TASK DESCRIPTION: Of the lines listed below, return exactly those that run from the line containing "لا (436, 1707)" through the line containing "Ana Sayfa (179, 197)", both included.

Collected data entries:

=-=-=-=-=

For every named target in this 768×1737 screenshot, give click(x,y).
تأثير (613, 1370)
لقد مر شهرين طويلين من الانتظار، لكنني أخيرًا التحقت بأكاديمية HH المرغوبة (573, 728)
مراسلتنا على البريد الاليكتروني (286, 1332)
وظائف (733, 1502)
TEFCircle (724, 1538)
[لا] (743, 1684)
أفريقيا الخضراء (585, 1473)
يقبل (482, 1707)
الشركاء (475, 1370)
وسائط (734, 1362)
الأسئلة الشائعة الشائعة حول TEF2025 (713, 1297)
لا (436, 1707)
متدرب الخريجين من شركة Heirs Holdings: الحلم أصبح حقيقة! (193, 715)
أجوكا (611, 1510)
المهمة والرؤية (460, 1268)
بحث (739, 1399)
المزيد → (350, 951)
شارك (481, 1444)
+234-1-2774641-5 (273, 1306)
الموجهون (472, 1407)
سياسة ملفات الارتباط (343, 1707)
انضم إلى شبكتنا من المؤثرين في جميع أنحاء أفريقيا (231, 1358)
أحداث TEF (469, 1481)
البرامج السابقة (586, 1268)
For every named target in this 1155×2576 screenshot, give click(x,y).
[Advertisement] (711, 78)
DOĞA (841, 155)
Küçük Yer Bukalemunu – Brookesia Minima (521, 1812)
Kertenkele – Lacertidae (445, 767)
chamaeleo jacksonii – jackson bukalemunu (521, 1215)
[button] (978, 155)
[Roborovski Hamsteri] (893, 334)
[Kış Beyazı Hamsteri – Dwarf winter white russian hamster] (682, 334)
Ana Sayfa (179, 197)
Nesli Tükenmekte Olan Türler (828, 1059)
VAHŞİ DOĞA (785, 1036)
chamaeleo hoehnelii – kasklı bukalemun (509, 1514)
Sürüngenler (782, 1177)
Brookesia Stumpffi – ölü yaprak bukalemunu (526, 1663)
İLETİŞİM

=-=-=-=-=

SOLUTION:
لا (436, 1707)
متدرب الخريجين من شركة Heirs Holdings: الحلم أصبح حقيقة! (193, 715)
أجوكا (611, 1510)
المهمة والرؤية (460, 1268)
بحث (739, 1399)
المزيد → (350, 951)
شارك (481, 1444)
+234-1-2774641-5 (273, 1306)
الموجهون (472, 1407)
سياسة ملفات الارتباط (343, 1707)
انضم إلى شبكتنا من المؤثرين في جميع أنحاء أفريقيا (231, 1358)
أحداث TEF (469, 1481)
البرامج السابقة (586, 1268)
For every named target in this 1155×2576 screenshot, give click(x,y).
[Advertisement] (711, 78)
DOĞA (841, 155)
Küçük Yer Bukalemunu – Brookesia Minima (521, 1812)
Kertenkele – Lacertidae (445, 767)
chamaeleo jacksonii – jackson bukalemunu (521, 1215)
[button] (978, 155)
[Roborovski Hamsteri] (893, 334)
[Kış Beyazı Hamsteri – Dwarf winter white russian hamster] (682, 334)
Ana Sayfa (179, 197)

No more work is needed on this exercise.